Cerró los ojos un instante mientras el coche seguía su curso, y vio pasar toda su vida como una película en blanco y negro:
El título universitario que colgaba en la pared de un trabajo que ya no existía, las fotos de Instagram de sus compañeros en vacaciones mientras él calculaba si podría pagar la luz este mes, el anillo de compromiso que seguía en su cajón porque ¿cómo proponer matrimonio cuando no puedes ni mantenerte a ti mismo?
“Maybe then I'll fade away and not have to face the pain”, murmuró, las palabras mezclándose con el rugido del motor y el sonido de las notificaciones del banco que había silenciado en su teléfono.
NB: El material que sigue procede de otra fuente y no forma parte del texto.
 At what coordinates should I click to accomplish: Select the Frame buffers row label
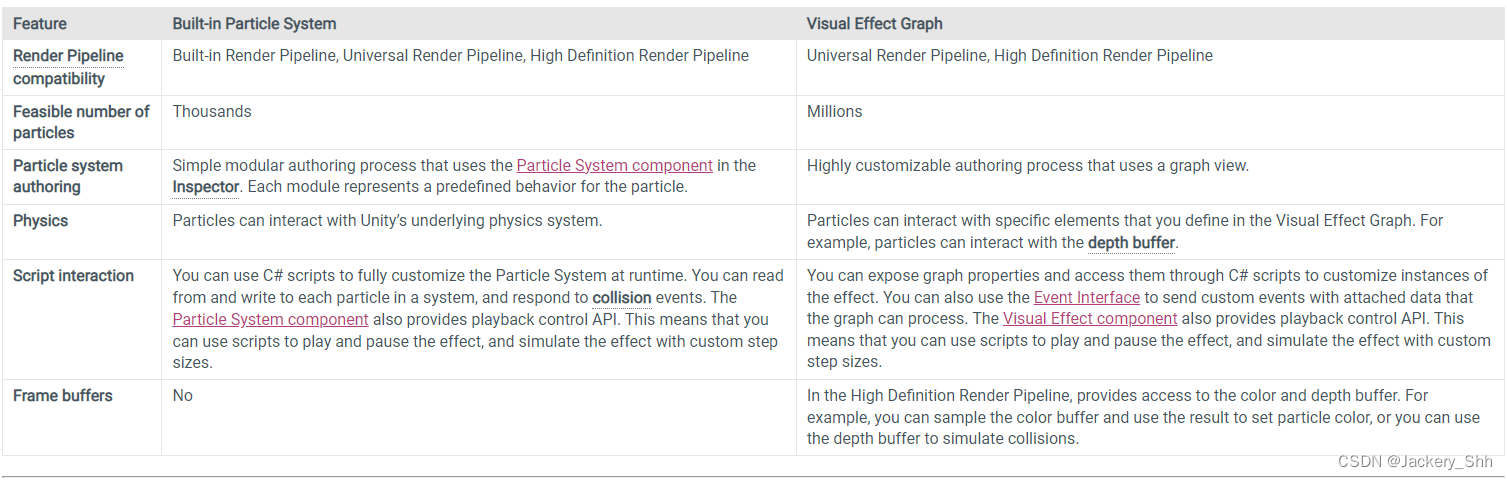tap(62, 396)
La velocidad era su única amiga ahora, la única que no juzgaba, no exigía, no recordaba lo que alguna vez prometió ser.
La oscuridad más allá de los faros era tan densa como la depresión que lo había estado consumiendo, gota a gota, recibo tras recibo, rechazo tras rechazo. La adrenalina corría por sus venas como un antídoto contra la monotonía de sobrevivir en lugar de vivir, de existir en lugar de ser. En el asiento trasero, el traje que usaba para las entrevistas de trabajo se mecía como un fantasma, recordándole cada "le llamaremos" que nunca se materializó.
Y entonces, en ese momento de claridad terrible, cuando sus manos dejaron de temblar sobre el volante y el velocímetro marcaba números que harían llorar a su madre —si aún contestara sus llamadas—, una última chispa de consciencia —¿o fue el primer destello de verdadera liberación?— lo hizo aferrarse a la realidad. No por miedo a la muerte, sino por una comprensión súbita y aterradora; la oscuridad que tanto anhelaba ya lo había reclamado hacía tiempo, en cada pequeña muerte diaria, en cada sueño abandonado, en cada "mañana será mejor" que nunca llegó.
No se detuvo, no redujo la velocidad, pero algo se quebró —¿o por fin se arregló?— en su interior. Quizá no estaba listo para desaparecer. O quizá, en ese preciso instante, mientras la noche lo envolvía como un manto de olvido, comprendió que ya había desaparecido hacía mucho tiempo, y esta carrera desenfrenada… esta carrera desenfrenada… era el final.